Aim of the exercise: From the records below, output exactly the lines running from the line containing "איך להדליף לנו (334, 22)" through the line containing "407-718-9210 (672, 15)", and no others.

Collection entries
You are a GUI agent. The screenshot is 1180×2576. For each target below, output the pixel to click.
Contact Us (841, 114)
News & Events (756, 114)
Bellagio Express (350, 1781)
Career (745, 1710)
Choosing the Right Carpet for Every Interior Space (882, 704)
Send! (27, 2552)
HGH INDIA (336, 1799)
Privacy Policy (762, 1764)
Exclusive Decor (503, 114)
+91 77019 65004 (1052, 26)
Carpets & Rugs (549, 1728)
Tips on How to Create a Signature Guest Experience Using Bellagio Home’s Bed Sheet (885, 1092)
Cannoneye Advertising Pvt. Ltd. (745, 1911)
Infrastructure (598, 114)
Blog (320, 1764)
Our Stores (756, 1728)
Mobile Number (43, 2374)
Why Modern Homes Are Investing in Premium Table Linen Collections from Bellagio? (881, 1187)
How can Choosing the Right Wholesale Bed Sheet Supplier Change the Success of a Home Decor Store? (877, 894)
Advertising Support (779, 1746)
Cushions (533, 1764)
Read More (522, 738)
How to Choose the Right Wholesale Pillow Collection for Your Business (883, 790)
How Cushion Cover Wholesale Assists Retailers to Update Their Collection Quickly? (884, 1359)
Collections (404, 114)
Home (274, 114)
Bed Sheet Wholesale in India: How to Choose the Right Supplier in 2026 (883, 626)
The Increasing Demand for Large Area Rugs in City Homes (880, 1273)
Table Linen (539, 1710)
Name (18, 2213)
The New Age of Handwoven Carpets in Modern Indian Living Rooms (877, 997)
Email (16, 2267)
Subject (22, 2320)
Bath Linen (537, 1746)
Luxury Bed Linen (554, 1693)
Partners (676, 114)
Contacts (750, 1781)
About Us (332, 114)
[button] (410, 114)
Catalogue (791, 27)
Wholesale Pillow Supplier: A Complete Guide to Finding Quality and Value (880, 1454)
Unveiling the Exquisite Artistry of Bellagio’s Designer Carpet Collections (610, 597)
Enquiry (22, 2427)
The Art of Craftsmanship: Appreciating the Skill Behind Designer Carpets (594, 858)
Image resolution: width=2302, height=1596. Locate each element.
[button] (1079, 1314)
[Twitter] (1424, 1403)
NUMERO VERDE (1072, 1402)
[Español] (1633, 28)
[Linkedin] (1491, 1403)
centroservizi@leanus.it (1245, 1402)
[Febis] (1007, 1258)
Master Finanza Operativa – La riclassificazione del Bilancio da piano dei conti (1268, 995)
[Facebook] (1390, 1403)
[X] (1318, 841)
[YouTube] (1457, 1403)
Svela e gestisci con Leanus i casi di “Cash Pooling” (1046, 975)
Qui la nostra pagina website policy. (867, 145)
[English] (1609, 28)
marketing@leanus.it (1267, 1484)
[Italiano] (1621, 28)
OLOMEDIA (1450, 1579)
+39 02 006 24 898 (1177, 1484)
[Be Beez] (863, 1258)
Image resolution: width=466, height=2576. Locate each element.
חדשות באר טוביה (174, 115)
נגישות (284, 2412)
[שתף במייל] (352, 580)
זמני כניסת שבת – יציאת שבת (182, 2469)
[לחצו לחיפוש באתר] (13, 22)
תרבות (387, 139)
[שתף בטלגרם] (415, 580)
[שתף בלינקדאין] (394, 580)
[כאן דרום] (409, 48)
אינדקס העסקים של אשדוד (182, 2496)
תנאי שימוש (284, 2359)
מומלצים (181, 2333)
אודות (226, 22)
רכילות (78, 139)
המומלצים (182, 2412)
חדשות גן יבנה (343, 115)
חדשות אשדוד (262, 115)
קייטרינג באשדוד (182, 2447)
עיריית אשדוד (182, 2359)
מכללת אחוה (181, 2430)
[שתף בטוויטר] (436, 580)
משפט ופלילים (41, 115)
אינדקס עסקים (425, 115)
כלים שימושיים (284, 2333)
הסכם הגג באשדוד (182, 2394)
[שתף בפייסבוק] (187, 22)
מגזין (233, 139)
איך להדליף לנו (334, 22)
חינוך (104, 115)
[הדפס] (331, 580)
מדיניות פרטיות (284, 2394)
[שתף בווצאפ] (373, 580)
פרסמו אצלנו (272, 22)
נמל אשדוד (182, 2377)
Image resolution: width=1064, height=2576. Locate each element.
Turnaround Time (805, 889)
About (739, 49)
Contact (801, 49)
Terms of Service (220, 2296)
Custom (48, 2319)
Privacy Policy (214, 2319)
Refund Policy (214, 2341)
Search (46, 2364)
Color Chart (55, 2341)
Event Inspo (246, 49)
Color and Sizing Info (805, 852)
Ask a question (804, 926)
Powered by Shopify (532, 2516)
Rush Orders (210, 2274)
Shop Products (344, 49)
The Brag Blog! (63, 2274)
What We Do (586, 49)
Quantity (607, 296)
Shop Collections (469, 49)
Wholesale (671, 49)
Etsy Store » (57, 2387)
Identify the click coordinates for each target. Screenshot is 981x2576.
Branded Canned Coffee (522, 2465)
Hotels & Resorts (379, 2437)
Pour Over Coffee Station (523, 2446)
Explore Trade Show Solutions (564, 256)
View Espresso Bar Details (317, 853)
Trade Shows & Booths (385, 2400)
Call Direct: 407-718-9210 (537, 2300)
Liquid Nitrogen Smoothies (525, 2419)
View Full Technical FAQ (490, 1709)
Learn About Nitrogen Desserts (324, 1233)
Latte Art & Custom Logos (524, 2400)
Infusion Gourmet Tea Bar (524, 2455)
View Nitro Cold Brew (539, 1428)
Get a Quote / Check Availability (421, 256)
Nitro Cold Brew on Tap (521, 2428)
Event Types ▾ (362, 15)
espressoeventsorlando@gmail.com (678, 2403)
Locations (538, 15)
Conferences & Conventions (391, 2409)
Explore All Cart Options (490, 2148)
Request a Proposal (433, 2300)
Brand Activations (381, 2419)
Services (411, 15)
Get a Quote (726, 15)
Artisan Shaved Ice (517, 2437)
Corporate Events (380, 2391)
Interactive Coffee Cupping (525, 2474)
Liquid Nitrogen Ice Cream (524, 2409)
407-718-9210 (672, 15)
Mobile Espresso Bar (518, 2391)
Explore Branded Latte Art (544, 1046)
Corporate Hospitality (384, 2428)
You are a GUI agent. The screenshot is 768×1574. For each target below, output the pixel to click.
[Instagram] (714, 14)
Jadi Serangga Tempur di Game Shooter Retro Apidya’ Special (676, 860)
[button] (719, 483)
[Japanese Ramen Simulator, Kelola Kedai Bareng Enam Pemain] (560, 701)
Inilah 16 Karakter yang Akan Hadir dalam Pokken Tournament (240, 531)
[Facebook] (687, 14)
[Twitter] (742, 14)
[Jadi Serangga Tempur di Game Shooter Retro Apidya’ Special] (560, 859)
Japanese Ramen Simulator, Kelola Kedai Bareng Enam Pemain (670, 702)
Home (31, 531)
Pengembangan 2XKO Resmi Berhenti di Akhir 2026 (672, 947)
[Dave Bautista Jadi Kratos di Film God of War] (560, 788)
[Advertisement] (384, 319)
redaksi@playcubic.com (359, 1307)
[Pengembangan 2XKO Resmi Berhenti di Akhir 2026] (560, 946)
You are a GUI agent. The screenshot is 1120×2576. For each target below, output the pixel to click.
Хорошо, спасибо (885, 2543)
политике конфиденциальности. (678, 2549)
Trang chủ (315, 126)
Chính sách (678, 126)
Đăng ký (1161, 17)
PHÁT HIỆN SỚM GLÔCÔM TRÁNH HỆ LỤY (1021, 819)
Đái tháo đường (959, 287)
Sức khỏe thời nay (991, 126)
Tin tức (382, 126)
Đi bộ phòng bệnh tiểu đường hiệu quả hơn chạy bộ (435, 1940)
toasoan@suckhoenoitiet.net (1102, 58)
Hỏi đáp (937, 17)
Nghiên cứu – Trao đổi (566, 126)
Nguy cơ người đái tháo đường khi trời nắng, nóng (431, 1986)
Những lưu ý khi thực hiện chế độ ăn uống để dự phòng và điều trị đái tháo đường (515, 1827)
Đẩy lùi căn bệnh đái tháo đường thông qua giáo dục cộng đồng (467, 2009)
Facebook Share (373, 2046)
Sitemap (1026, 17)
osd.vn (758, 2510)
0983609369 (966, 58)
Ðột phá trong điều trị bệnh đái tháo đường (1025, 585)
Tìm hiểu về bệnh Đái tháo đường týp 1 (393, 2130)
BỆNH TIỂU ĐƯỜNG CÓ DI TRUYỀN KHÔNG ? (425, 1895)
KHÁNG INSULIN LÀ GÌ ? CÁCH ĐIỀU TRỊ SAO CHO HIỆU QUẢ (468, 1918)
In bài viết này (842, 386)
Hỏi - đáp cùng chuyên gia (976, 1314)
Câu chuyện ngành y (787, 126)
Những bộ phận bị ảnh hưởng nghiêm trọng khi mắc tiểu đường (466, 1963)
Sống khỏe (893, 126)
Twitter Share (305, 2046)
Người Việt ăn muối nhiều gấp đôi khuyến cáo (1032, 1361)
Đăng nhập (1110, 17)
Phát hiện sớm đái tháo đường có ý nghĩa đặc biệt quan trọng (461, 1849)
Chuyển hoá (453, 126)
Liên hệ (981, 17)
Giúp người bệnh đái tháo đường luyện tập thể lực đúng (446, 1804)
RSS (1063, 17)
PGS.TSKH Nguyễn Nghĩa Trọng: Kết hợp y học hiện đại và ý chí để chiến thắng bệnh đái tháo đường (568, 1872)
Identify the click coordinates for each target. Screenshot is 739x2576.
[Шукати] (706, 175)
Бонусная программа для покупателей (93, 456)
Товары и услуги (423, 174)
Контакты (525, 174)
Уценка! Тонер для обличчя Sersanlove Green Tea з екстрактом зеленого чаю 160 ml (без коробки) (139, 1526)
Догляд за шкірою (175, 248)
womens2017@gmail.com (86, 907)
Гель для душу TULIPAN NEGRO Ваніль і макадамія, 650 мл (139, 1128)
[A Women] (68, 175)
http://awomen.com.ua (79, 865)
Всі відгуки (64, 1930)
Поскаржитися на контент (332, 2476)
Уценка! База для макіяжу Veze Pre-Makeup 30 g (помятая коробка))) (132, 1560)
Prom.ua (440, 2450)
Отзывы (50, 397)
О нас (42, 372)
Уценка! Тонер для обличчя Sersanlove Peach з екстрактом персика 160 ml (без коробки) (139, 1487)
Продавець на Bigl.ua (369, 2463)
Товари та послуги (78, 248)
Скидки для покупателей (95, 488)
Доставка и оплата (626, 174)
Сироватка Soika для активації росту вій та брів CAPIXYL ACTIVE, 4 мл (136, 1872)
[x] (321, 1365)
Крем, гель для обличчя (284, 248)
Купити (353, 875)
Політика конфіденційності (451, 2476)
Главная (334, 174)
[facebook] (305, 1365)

Written response:
איך להדליף לנו (334, 22)
חינוך (104, 115)
[הדפס] (331, 580)
מדיניות פרטיות (284, 2394)
[שתף בווצאפ] (373, 580)
פרסמו אצלנו (272, 22)
נמל אשדוד (182, 2377)
Image resolution: width=1064, height=2576. Locate each element.
Turnaround Time (805, 889)
About (739, 49)
Contact (801, 49)
Terms of Service (220, 2296)
Custom (48, 2319)
Privacy Policy (214, 2319)
Refund Policy (214, 2341)
Search (46, 2364)
Color Chart (55, 2341)
Event Inspo (246, 49)
Color and Sizing Info (805, 852)
Ask a question (804, 926)
Powered by Shopify (532, 2516)
Rush Orders (210, 2274)
Shop Products (344, 49)
The Brag Blog! (63, 2274)
What We Do (586, 49)
Quantity (607, 296)
Shop Collections (469, 49)
Wholesale (671, 49)
Etsy Store » (57, 2387)
Identify the click coordinates for each target. Screenshot is 981x2576.
Branded Canned Coffee (522, 2465)
Hotels & Resorts (379, 2437)
Pour Over Coffee Station (523, 2446)
Explore Trade Show Solutions (564, 256)
View Espresso Bar Details (317, 853)
Trade Shows & Booths (385, 2400)
Call Direct: 407-718-9210 (537, 2300)
Liquid Nitrogen Smoothies (525, 2419)
View Full Technical FAQ (490, 1709)
Learn About Nitrogen Desserts (324, 1233)
Latte Art & Custom Logos (524, 2400)
Infusion Gourmet Tea Bar (524, 2455)
View Nitro Cold Brew (539, 1428)
Get a Quote / Check Availability (421, 256)
Nitro Cold Brew on Tap (521, 2428)
Event Types ▾ (362, 15)
espressoeventsorlando@gmail.com (678, 2403)
Locations (538, 15)
Conferences & Conventions (391, 2409)
Explore All Cart Options (490, 2148)
Request a Proposal (433, 2300)
Brand Activations (381, 2419)
Services (411, 15)
Get a Quote (726, 15)
Artisan Shaved Ice (517, 2437)
Corporate Events (380, 2391)
Interactive Coffee Cupping (525, 2474)
Liquid Nitrogen Ice Cream (524, 2409)
407-718-9210 (672, 15)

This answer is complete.